LEXINGTON, Ohio – For Charlie Kimball, Sunday’s victory in the Honda Indy 200 at Mid-Ohio was all about “the journey.”
Diagnosed with diabetes in 2007, Kimball never let that physical condition keep him from his dream of competing in racing. After a solid but unspectacular career in the Firestone Indy Lights Series he earned a ride in the IZOD IndyCar Series when team owner Chip Ganassi decided to expand from a two-car team to four-car operation in 2011.
Graham Rahal was the star attraction of the second team and Kimball was considered an after-thought – overlooked by many race fans. With Novo Nordisk Flex-Pens as his sponsor – an insulin delivery system – Kimball was considered a spokesperson for diabetes that happened to drive an IndyCar.
On Sunday, he became an IndyCar winner who happens to have diabetes.
Kimball’s team came up with a brilliant strategy for the race, thanks to team engineer Brad Goldberg of making it a three-stop race but getting out in front of the field far enough to maintain the lead. The other Ganassi drivers – four-time Mid-Ohio winner Scott Dixon and 2010 Mid-Ohio winner Dario Franchitti – also attempted the same strategy.
It worked for Kimball but not for the others. Dixon finished outside of the top-five at Mid-Ohio for the first time in his IndyCar career in seventh place. Franchitti’s team got out of the fuel-saving strategy and that allowed him to finally race with speed rather than trying to save fuel.
Goldberg saw the frontrunners going slow, waited to see gap on timing and scoring that would allow Kimball to get out to a gap.
“Then I called it,” Goldberg said of Kimball’s first pit stop on lap 19. “And the guy behind the wheel, that’s the end. I know he has taken some criticism in the past, but today he showed what he can really do.”
Kimball was able to make the strategy work by building large leads before pitting again on Lap 42, which got him just behind the leader, Simon Pagenaud. When Kimball made his final pit stop on lap 65, he put on the Firestone Reds (faster compound tires that are less durable) and once again returned to the race behind Pagenaud.
Not for long, however.
Pagenaud would pit for the final time on lap 72 for four red tires and fuel and he returned to the track just in front of Kimball.
Kimball went wide in turn one but was unable to make the pass but his dogged determination persevered when he passed Pagenaud in the Esses between turns four and five.
Kimball sped away to score his first career win after leading a career high 46 laps. Victory No. 1 came in his 45th career IndyCar Series start.
“We were pretty clear in the race meeting, and I was maybe getting a little frustrated because I knew that if it came down to fuel mileage, I don’t know that there’s anyone better in the business than Mr. Dixon at saving fuel and running fast laps, and I don’t think I could have hit the fuel numbers he was hitting and do the lap times he was doing,” Kimball said. “So when they said, all right, we are going to a three‑stop, get us while you can, I immediately came back on the switches and from running lean to sort of drop the hammer, get right up behind Scott, our window open, and they pitted. I knew when they came out, came out in clean air, I had to run qualifying laps that whole stint. They were giving me lap time targets and I was doing everything I can to be better than that, because I knew the car was that good.

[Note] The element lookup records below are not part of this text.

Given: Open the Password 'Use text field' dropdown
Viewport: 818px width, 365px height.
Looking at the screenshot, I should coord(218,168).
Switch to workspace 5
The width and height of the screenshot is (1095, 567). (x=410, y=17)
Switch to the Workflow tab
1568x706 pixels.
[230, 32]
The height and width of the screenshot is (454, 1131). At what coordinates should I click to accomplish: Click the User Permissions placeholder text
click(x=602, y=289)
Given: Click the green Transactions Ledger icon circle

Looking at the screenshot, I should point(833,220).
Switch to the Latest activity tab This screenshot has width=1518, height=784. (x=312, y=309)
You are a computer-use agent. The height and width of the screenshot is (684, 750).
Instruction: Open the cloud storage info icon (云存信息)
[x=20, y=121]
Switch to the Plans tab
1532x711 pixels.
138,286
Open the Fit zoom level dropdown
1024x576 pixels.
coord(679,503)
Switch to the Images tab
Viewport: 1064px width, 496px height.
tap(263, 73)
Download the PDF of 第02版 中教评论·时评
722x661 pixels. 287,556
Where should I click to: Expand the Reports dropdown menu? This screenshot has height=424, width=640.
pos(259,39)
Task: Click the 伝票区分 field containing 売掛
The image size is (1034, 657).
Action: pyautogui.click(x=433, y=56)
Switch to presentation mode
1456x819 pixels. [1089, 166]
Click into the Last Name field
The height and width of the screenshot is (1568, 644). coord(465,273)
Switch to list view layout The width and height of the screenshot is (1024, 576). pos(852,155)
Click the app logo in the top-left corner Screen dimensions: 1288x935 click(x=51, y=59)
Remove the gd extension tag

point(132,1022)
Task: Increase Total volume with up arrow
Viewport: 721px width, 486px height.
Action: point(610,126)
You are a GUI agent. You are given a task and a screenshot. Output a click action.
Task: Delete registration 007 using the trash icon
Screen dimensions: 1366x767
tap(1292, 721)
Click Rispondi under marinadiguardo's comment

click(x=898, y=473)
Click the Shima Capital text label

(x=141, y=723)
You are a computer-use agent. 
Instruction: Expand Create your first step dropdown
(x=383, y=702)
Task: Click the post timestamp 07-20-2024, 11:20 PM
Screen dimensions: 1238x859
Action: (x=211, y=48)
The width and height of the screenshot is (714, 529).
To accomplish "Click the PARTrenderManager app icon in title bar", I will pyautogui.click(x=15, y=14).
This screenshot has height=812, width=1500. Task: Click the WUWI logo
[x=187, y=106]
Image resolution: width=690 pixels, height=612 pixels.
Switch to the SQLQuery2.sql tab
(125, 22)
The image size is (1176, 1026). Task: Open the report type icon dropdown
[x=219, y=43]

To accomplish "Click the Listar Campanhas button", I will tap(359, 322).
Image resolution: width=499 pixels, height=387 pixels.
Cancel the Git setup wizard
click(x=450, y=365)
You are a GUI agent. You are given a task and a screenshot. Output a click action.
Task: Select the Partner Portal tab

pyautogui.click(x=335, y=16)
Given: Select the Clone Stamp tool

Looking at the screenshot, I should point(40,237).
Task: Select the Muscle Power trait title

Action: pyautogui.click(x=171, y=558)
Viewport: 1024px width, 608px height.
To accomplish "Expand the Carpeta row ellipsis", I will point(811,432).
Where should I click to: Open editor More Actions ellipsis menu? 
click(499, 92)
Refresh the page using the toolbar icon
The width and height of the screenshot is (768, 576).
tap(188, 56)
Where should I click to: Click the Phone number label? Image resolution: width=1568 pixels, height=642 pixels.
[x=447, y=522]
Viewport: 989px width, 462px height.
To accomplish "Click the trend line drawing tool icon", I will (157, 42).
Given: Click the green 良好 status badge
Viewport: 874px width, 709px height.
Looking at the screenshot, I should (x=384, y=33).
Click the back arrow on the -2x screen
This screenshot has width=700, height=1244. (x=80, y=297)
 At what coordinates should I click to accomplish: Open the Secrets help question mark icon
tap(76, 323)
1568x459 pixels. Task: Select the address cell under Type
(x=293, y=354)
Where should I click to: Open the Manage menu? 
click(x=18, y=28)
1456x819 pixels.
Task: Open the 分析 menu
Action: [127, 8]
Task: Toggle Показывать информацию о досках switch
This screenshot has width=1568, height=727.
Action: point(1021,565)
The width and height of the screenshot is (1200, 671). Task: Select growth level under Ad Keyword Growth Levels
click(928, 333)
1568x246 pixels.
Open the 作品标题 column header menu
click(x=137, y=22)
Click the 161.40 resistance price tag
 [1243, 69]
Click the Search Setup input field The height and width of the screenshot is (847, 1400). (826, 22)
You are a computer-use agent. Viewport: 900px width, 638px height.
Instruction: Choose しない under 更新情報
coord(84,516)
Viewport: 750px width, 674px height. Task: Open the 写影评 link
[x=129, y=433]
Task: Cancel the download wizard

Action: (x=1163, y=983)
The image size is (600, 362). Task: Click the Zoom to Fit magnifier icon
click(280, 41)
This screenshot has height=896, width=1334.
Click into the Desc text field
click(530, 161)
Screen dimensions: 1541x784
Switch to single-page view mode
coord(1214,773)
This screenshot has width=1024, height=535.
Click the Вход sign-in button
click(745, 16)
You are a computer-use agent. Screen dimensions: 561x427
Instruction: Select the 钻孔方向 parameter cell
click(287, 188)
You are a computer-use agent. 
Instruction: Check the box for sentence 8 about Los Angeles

“They could start to see that I think during the middle of that second stint, but the car was just so good, they were giving me a lap time number, and I just had to keep it clean. I had a couple of moments I tried to throw it away, a couple of mistakes, but some of that was in traffic, some of that was just running on the ragged edge to get the gaps I needed to.”
Because the early pace of the race was not as fast as Kimball’s crew anticipated, that is when the early pit stop strategy which allowed Kimball to race full throttle while the others attempted to conserve fuel was the path to victory.
“We sort of talked about it, we thought we were probably going to go that way depending on how the other guys ‑‑ what the other guys looked like,” Kimball recalled. “We actually expected the Top‑five or six to run like rabbits, run out hard, and then if they got a yellow, back into a two‑stop strategy. But then when it looked like everyone was trying to make the mileage for a two‑stop race, we thought, all right, we’ve got the pace here. And on the stand I could run with Dixon pretty decently, getting decent mileage, but not good enough.
“So that I that we knew if we could get clean air ‑‑ and I think that’s kind of what they were waiting for on the stand. We were not committed to it, until he saw what the guys up front were doing and where that first stop would put us. If it put us in clean air, he was going to commit to it and we were going to get after it.”
In Saturday morning’s practice session, Kimball crashed the car but his team was able to prepare a car that qualified fifth and capable of winning on race day.
Kimball finished 5.533 seconds ahead of Pagenaud and won at an average speed of 117.825 miles per hour. Franchitti finished third to give Honda a Podium Sweep with the top three positions.